Task material =>

^^^^^^^^

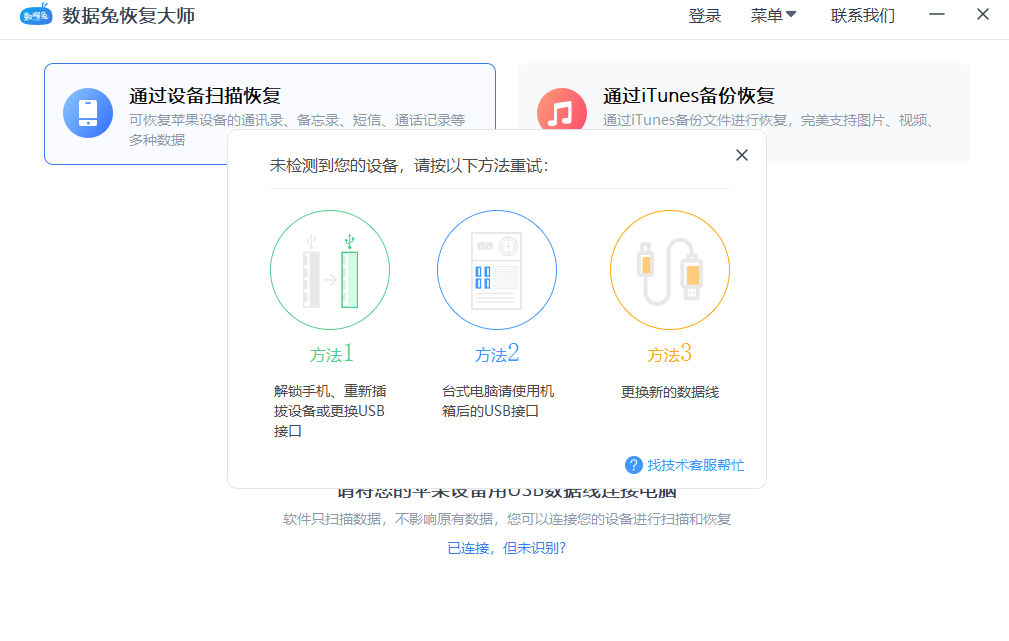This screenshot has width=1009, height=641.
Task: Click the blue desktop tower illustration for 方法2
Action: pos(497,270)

^^^^^^^^

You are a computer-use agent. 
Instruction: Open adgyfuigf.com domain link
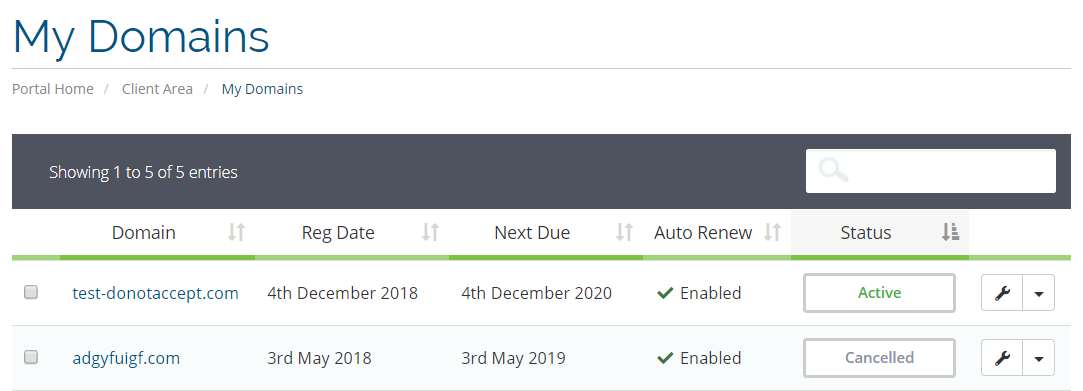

^^^^^^^^

Exercise objective =>
Write out exactly the lines above from the line with "You are a computer-use agent." through the line with "Instruction: Open adgyfuigf.com domain link", both of them included, and leave out all other lines.

Response to this task =>
You are a computer-use agent. 
Instruction: Open adgyfuigf.com domain link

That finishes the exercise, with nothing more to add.